En cualquier caso, los deseos invocan objetivos, metas más o menos importantes. Que satisfacen necesidades, alimentan, según se van cumpliendo, nuestras almas y nos permiten sentirnos  más a gusto con nosotros mismos, más enchufados, tal vez más realizados. Y, en fin, ya sabemos cómo funcionan los círculos, tanto viciosos como virtuosos. Basta un paso en falso, un tropiezo, una caída, para que surjan dudas que no hubieran aparecido si hubiéramos podido acertar, mantenernos erguidos y estables.
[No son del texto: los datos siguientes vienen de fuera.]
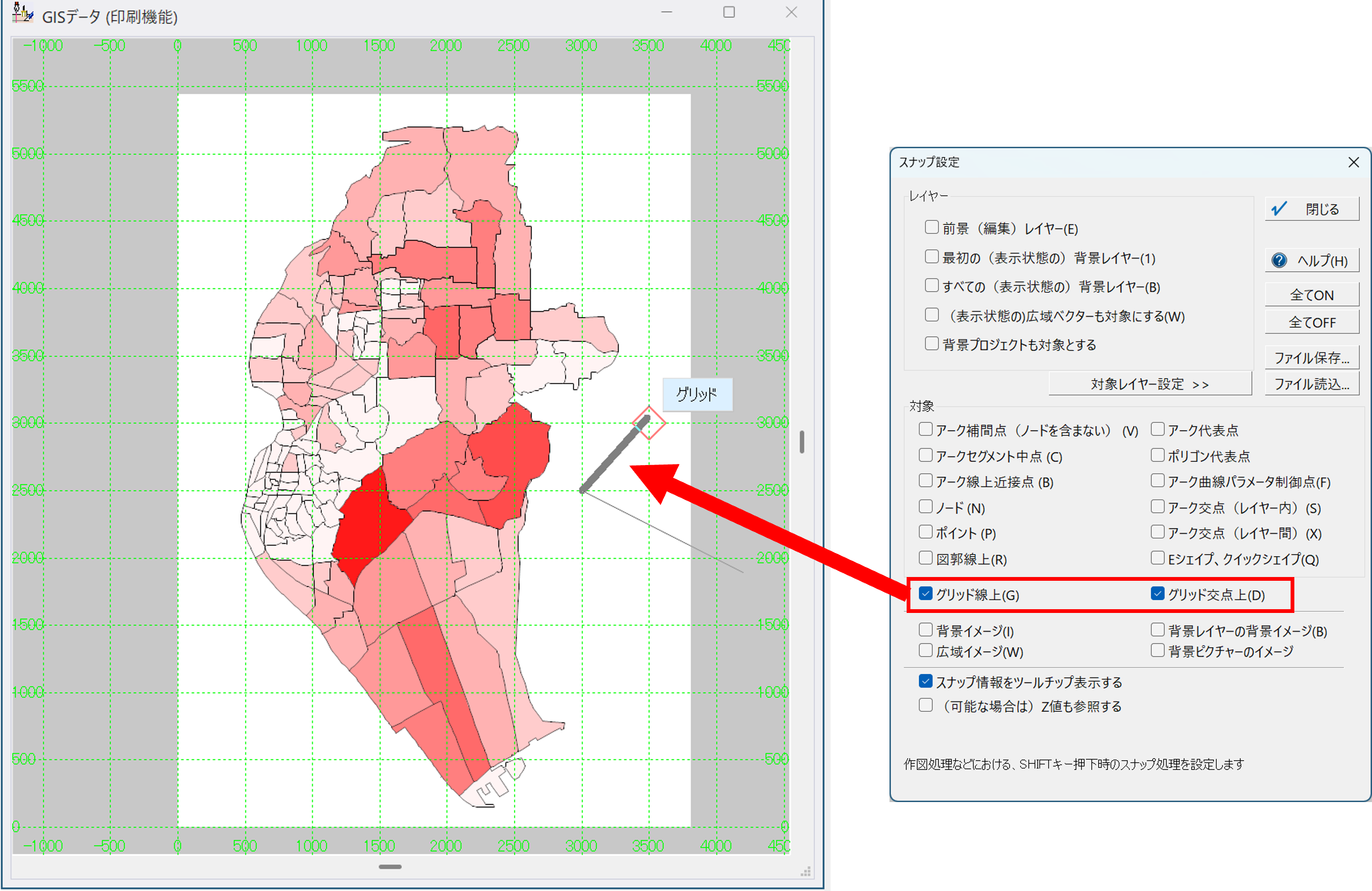The image size is (1372, 891).
Task: Click the blue help question-mark icon
Action: coord(1279,261)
Y basta poco, a veces una simple sonrisa de alguien cercano, un halago sencillo, un saludo sin más, para que sintamos que las cosas van y pueden ir mejor.
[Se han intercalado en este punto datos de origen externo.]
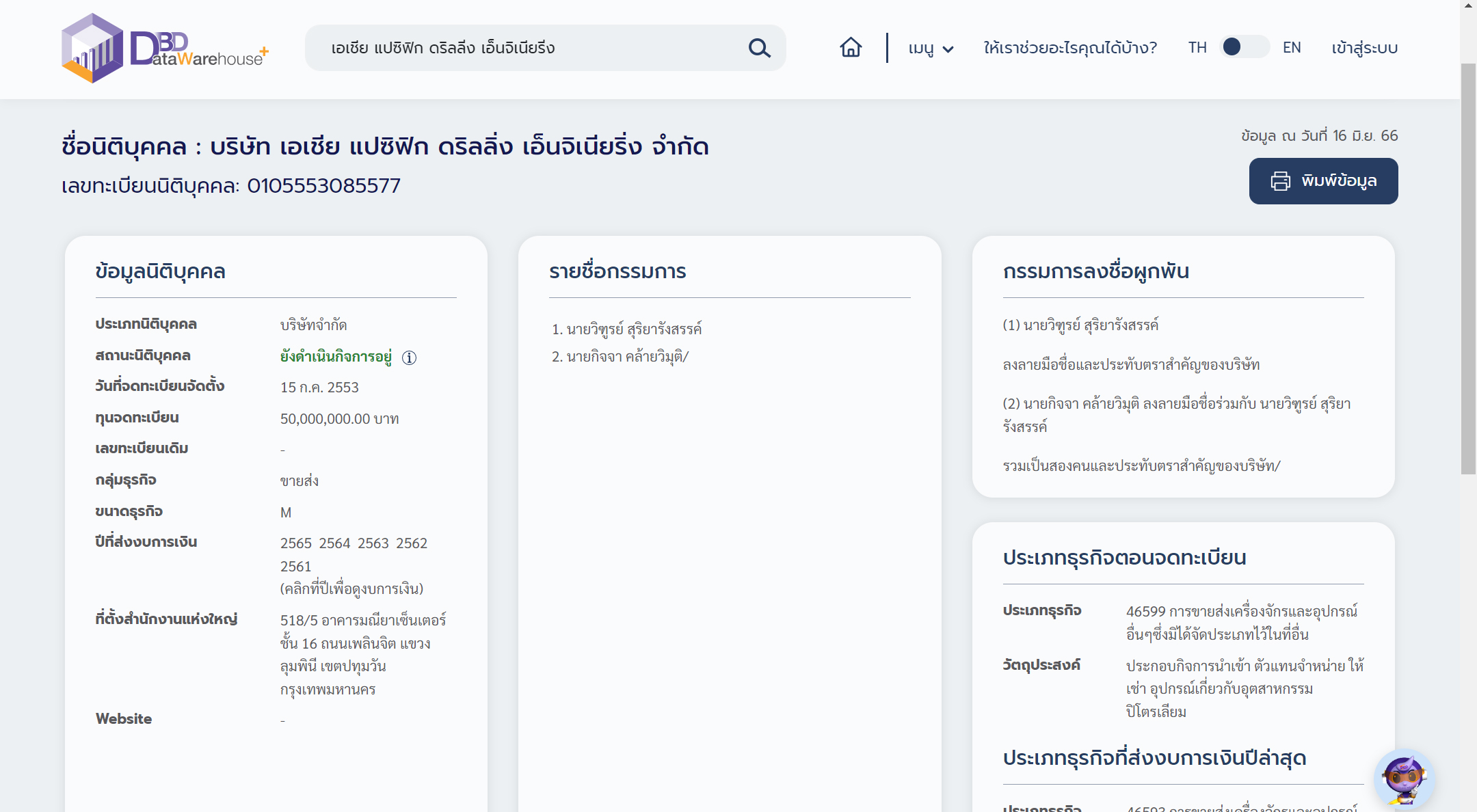Open financial statement year 2565
Viewport: 1477px width, 812px height.
coord(295,543)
Vasos comunicantes. Las felicitaciones con las que deseamos que se cumplan los sueños que atesoran en su alma aquellos a quienes estimamos no son simples brindis al sol, sino más bien deseos de hacer pensar a quien nos dirigimos en aquellas cosas que pueden situarle cerca de muchos pequeños buenos momentos, probablemente los que nos ubican en eso que llamamos felicidad. Y esto, afortunadamente, es algo muy personal. Pero, en el fondo, ya lo decían nuestros mayores, salud, dinero y amor. Que es otra forma de concebir, a lo simple, la señalada pirámide de nuestro amigo Maslow.

Y todo ello sin perjuicio de la manida expresión cuidado con los deseos, que a veces, a veces, se cumplen…

Pero este es otro asunto. O no. Depende.